The large blocks of cut-out ice had been placed in a circle.They looked like a fantastic ice installation as the large, irregular-shaped blocks were frozen to the surface of the pond. In the center of the circle was thin, cracked ice through which the dark pond could be seen. Anyone stepping inside the ice-block circle would fall through immediately. Happily, that wasn't a temptation. It was unusually cold and my fingertips were numb even through my gloves. Her daughter was delighted with the ice-sculptures and played around them and "skated" alongside them in her pink snowshoes. My friend had generously made cookies and hot chocolate, so we sat by the pond and enjoyed the snack before we all headed back down the trail.

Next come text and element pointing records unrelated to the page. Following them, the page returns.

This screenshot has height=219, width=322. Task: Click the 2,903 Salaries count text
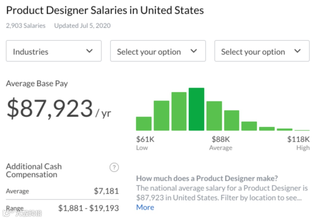tap(26, 26)
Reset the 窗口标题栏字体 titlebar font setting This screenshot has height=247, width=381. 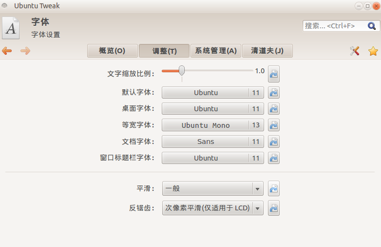point(274,158)
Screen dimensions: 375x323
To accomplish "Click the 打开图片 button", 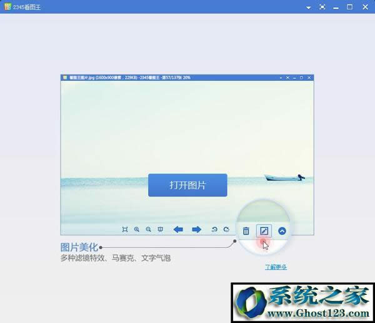I will point(188,185).
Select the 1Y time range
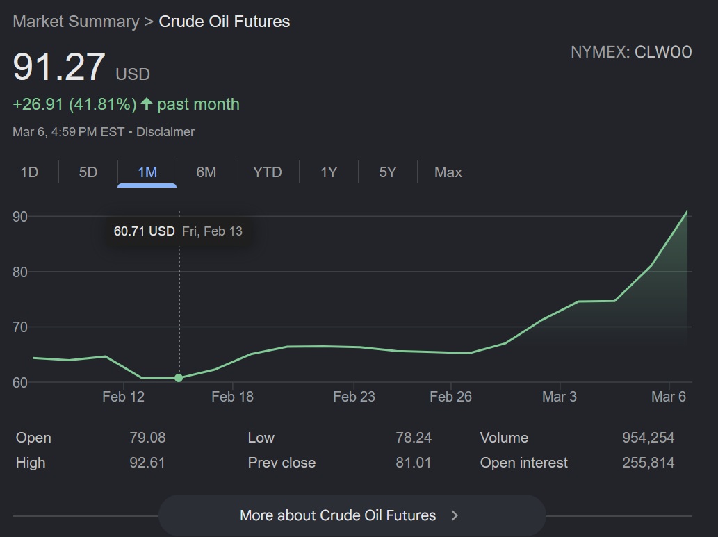718x537 pixels. coord(329,172)
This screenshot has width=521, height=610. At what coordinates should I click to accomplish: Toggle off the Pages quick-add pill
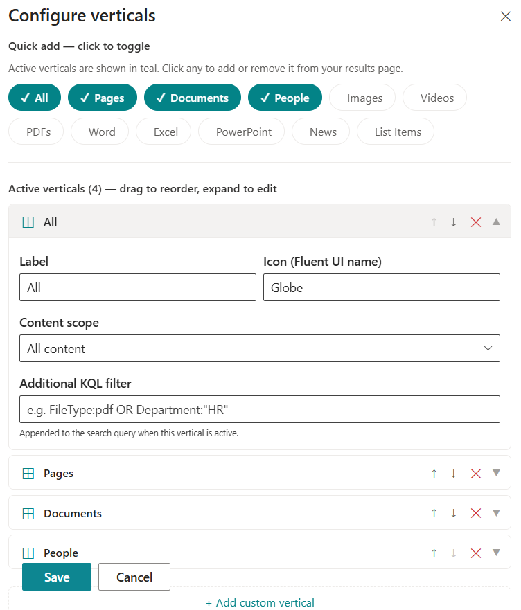point(103,98)
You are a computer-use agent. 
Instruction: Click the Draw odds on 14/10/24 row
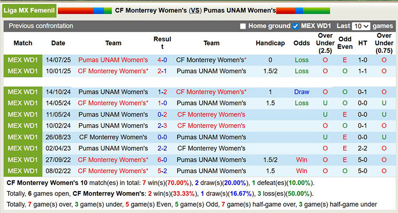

Her daughter, with rosy cheeks and robust, lively energy, did not walk on the trail so much as push her way through the greenery alongside of it. Her mother said that underneath her blue snowsuit she was wearing red because she wanted to be a fox. So I imagined she was stalking her way toward her prey. The woods were getting colder and darker by the moment, particularly, as my friend noted, as we passed under the evergreens. The sky, to me, looked even more whitish-gray and ominous than it had before.
As if reading my gloomy thoughts, her daughter looked up at the spaces between the bare branches of trees and said, "I like the color of the sky."
"What color is it?" I said.
"Violet," she said. And through her enthusiastic perspective, I could thankfully see just what she meant.